Annecy CSAV handball a touché l’histoire ce week-end. La défaite en finale contre Saint-Cyr ne doit surtout pas faire oublier l’immense fierté qui habite cette équipe. Ils ont marché sur le parquet de l’Accor Arena avec le courage de ceux qui n’ont rien à perdre.
Le match a démarré mal pour Annecy, qui n’a tenu tête que trois petites minutes à Saint-Cyr. Mais ces quelques instants ont suffit à montrer qu’ils avaient la niaque. Rapidement menés de plusieurs buts, ils ont encaissé, mais n’ont jamais lâché prise. Une leçon de résilience.
Ce rendez-vous à Paris, c’était bien plus qu’un match. C’était la récompense d’un travail acharné, d’une progression constante, et d’une volonté farouche de ne pas céder face aux obstacles.
Finale Coupe de France fédérale : un combat serré qui fait vibrer Annecy CSAV
Dès le coup d’envoi, le score a été serré. À la troisième minute, 2 partout. Le seul moment où Annecy a accroché ses adversaires. Saint-Cyr a vite imposé sa puissance et son jeu collectif, creusant un écart de cinq buts en moins de dix minutes.
Le capitaine Jules Portet avoue que cette domination n’a rien d’une surprise. Entre les deux équipes, le rapport de force était connu. Mais ce qui marque, c’est la manière dont les Ancileviens ont tenu tête malgré tout.
La clé ? Une combativité sans faille. Elle s’exprime dans chaque arrêt, chaque interception, même quand le score se creuse, Annecy garde la tête haute. C’est ce qu’on retiendra avant tout!
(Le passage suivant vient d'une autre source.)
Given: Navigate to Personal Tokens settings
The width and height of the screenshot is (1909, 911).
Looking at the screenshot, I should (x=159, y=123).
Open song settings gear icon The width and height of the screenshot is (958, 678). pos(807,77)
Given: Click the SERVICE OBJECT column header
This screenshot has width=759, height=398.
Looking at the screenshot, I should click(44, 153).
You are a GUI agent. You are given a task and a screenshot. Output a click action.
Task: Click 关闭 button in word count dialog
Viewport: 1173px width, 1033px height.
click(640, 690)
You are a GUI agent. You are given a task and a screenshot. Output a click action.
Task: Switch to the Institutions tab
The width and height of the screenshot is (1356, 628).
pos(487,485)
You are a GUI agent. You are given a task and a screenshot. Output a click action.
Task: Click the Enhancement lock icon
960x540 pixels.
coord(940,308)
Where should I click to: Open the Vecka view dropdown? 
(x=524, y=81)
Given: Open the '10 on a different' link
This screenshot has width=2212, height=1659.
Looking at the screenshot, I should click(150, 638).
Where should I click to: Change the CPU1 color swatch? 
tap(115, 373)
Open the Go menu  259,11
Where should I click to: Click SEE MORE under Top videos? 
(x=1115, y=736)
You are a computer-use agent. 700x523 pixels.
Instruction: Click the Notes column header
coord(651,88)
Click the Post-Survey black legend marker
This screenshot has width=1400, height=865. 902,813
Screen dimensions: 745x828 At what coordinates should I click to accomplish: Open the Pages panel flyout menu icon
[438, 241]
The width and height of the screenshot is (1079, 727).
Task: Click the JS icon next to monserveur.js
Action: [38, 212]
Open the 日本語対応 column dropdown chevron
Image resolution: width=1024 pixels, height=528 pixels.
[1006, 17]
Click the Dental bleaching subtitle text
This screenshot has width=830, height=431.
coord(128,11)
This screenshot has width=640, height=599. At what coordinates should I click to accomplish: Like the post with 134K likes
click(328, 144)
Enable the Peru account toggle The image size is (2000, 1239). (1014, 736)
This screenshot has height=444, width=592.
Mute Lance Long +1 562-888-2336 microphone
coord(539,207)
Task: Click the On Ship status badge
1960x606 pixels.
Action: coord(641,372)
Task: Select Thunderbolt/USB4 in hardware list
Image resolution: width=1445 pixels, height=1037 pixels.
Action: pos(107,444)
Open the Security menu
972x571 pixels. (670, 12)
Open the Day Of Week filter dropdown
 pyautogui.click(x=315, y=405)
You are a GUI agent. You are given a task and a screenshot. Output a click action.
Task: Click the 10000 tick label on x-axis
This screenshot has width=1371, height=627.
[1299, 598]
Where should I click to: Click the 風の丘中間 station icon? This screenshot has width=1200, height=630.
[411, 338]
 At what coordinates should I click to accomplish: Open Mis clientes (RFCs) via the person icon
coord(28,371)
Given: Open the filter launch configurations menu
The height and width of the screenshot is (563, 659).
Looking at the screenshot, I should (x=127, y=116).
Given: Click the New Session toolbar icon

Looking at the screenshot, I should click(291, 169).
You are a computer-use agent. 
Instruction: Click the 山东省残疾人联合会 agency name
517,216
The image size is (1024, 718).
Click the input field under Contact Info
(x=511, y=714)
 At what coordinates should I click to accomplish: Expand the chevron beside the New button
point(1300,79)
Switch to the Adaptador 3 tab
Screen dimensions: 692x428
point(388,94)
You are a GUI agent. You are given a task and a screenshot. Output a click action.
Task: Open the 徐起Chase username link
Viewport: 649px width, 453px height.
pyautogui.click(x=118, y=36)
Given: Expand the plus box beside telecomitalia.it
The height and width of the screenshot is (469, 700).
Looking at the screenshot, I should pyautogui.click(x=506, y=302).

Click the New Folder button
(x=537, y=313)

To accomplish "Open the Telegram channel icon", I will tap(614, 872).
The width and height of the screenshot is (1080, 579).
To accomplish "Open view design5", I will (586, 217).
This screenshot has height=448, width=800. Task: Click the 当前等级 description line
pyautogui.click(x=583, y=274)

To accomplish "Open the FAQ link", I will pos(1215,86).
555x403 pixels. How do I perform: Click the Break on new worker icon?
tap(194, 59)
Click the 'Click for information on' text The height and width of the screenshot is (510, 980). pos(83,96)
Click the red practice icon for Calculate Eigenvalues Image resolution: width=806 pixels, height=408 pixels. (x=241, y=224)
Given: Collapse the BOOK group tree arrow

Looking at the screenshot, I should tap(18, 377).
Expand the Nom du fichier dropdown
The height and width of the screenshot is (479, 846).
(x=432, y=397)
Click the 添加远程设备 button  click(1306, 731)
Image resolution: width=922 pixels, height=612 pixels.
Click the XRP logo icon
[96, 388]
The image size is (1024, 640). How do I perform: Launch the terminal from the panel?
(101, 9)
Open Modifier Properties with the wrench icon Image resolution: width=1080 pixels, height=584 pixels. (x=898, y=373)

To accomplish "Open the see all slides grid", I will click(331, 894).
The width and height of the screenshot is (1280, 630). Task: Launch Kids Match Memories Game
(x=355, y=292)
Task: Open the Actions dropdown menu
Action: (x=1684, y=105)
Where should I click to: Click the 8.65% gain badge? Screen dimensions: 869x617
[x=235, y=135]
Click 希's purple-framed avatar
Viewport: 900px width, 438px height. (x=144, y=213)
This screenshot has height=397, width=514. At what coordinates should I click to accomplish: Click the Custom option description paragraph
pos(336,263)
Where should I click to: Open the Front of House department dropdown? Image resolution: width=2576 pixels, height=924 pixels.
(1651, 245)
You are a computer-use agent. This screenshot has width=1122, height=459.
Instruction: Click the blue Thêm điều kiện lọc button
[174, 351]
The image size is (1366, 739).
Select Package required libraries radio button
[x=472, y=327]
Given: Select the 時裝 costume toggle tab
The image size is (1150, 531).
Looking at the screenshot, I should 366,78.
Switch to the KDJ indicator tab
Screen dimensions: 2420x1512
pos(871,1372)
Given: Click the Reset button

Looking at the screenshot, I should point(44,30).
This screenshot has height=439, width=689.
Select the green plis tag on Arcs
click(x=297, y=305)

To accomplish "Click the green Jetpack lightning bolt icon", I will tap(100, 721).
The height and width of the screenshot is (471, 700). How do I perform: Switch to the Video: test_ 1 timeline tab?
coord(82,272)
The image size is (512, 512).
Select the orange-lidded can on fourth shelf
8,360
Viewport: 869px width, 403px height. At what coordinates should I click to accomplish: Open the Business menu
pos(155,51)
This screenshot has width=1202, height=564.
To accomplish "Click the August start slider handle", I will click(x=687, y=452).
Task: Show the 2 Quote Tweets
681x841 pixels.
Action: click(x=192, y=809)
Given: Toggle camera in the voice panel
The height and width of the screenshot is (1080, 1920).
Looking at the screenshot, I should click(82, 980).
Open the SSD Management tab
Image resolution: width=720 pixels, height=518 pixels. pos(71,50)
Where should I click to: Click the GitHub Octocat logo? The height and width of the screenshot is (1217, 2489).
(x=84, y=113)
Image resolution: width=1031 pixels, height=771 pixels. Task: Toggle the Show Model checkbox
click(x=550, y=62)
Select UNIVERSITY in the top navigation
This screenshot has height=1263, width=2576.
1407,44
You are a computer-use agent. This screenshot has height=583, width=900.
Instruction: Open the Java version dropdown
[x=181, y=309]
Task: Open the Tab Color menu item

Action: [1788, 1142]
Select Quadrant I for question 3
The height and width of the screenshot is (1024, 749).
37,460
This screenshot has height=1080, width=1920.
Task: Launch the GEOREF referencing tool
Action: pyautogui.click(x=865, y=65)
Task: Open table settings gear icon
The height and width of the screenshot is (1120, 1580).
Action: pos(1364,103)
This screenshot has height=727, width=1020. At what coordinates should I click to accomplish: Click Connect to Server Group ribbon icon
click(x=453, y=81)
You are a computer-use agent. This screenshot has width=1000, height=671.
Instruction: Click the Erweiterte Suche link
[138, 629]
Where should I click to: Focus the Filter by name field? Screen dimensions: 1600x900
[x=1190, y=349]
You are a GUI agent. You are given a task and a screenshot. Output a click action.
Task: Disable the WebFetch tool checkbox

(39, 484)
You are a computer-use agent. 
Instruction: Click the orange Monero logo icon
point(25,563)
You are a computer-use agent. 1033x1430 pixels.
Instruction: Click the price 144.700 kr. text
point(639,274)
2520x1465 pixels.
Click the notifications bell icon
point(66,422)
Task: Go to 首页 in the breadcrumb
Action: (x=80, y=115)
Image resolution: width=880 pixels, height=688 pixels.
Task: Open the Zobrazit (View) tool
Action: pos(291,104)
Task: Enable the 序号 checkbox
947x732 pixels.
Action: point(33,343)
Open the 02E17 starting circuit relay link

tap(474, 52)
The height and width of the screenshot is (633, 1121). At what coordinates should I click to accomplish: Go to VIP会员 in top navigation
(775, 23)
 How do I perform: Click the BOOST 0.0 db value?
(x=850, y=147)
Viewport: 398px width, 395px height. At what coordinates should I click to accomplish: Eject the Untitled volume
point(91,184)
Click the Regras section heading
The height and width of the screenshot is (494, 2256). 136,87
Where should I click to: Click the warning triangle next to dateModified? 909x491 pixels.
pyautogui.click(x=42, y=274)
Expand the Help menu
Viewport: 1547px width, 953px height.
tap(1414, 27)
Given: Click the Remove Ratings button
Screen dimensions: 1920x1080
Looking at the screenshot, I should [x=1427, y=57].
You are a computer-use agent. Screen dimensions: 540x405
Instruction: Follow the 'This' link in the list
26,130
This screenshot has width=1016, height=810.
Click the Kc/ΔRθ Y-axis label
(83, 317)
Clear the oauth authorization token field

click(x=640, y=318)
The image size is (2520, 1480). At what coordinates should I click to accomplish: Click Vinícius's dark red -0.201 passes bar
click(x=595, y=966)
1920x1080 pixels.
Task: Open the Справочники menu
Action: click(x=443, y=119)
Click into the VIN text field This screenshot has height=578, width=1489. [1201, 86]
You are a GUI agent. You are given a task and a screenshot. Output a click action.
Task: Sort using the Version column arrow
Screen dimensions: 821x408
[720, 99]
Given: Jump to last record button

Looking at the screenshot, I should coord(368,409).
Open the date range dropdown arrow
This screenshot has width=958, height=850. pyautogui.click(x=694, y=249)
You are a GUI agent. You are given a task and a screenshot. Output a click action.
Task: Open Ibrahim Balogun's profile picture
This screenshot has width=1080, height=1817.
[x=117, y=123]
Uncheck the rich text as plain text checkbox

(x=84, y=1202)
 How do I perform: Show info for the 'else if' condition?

Les erreurs qui coûtent cher, mais un jeu qui gagne en maturité
L’entraîneur Bastien Amblard ne cache pas les petites fautes qui ont plombé l’équipe. Des ratés inhabituels, des balles perdues, des tirs sur les montants. Ce genre d’erreurs se paye cash en finale, surtout face à un adversaire aussi solide.
Ces moments pénalisants rappellent que le chemin vers le sommet est encore long. Mais précisément, c’est cette expérience qui forge les joueurs. Leurs erreurs d’aujourd’hui seront leurs forces de demain.
Une équipe qui apprend, grandit, se construit. On sent chez les Ancileviens une vraie progression. Ça travaille dur, ça s’accroche. Ce fut un match à la mesure de leur ambition.
Un collectif soudé qui ne lâche rien même dans l’adversité
Le pivot Nessim Mohammedi souligne un certain manque de « niaque ». Pas question de renier l’effort, mais un brin de rage en plus aurait pu renverser la vapeur. Une auto-critique nécessaire pour progresser.
Cette humilité dans la défaite est un moteur puissant. Elle pousse à se dépasser, à travailler encore plus. Annecy n’était pas seul : près de 10 000 supporters ont fait le déplacement à Bercy pour les encourager, un soutien qui compte énormément.
Quitter le terrain revigoré par cette énergie, c’est ça qui fait la différence. Le groupe veut encore écrire son histoire et prouver que cette finale n’était qu’un pas.